▶ [WORK TO BE COMPLETED]:
Only a number is wanted here, namely how many lines of the data contain the string "chart".

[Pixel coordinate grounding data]
--
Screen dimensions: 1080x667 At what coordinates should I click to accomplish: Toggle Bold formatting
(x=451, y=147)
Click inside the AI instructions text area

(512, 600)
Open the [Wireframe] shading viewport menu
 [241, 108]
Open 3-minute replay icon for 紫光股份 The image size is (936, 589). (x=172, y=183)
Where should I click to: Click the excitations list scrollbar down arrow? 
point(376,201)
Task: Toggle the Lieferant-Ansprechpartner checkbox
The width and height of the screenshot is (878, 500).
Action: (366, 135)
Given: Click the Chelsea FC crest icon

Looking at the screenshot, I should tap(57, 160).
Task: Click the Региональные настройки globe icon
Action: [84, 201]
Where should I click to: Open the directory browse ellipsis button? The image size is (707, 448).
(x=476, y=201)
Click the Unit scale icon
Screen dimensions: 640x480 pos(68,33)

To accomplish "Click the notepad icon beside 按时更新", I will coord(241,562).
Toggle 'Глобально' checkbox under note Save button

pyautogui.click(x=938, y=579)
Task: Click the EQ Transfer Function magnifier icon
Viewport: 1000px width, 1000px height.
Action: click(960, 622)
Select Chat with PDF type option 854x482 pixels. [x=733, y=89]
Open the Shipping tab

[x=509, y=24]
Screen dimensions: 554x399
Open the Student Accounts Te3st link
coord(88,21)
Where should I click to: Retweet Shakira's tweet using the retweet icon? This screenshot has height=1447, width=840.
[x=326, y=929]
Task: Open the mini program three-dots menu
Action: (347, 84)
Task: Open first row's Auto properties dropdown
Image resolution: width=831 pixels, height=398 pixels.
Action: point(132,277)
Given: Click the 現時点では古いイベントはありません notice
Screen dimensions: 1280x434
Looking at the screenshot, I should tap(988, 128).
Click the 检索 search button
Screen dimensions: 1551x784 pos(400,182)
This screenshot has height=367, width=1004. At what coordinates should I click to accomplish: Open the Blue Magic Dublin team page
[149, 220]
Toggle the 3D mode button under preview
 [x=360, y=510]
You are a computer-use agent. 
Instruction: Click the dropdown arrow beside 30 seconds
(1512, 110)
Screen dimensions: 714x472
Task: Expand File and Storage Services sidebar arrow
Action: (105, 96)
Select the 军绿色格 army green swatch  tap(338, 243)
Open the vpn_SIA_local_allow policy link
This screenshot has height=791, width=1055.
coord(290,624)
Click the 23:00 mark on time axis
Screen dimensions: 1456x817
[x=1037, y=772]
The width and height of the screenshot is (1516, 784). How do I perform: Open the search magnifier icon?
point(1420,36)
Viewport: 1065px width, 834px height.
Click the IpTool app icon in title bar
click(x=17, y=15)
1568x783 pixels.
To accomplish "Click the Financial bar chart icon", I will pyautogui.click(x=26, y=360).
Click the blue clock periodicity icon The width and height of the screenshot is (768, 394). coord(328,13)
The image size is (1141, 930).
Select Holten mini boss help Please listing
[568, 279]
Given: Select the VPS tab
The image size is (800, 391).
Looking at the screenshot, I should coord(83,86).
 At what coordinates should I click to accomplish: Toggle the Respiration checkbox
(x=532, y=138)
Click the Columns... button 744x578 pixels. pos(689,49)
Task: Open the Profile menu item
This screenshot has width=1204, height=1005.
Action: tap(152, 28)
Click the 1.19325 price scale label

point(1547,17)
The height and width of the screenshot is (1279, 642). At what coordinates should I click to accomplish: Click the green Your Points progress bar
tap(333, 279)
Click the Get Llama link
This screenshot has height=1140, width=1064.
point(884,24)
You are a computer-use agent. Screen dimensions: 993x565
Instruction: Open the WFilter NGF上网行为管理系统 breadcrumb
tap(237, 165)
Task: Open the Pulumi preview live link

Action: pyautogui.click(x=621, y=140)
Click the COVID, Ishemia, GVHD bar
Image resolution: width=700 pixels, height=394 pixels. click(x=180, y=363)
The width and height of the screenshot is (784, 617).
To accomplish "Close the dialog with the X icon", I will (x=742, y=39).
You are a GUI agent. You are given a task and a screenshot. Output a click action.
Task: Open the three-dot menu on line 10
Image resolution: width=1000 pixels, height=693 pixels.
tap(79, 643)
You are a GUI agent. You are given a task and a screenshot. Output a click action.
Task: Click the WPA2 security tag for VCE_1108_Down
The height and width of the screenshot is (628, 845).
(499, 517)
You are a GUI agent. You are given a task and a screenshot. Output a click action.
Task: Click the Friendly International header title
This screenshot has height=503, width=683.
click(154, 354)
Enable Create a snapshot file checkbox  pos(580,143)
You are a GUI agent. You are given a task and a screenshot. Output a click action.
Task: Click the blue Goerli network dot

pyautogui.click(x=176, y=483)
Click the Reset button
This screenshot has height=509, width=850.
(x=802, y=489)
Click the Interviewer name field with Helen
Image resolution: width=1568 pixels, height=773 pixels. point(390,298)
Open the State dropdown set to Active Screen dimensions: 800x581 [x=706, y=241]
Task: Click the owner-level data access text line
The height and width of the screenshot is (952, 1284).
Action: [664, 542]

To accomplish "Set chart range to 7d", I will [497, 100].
--
▶ [THE ANSWER]:
2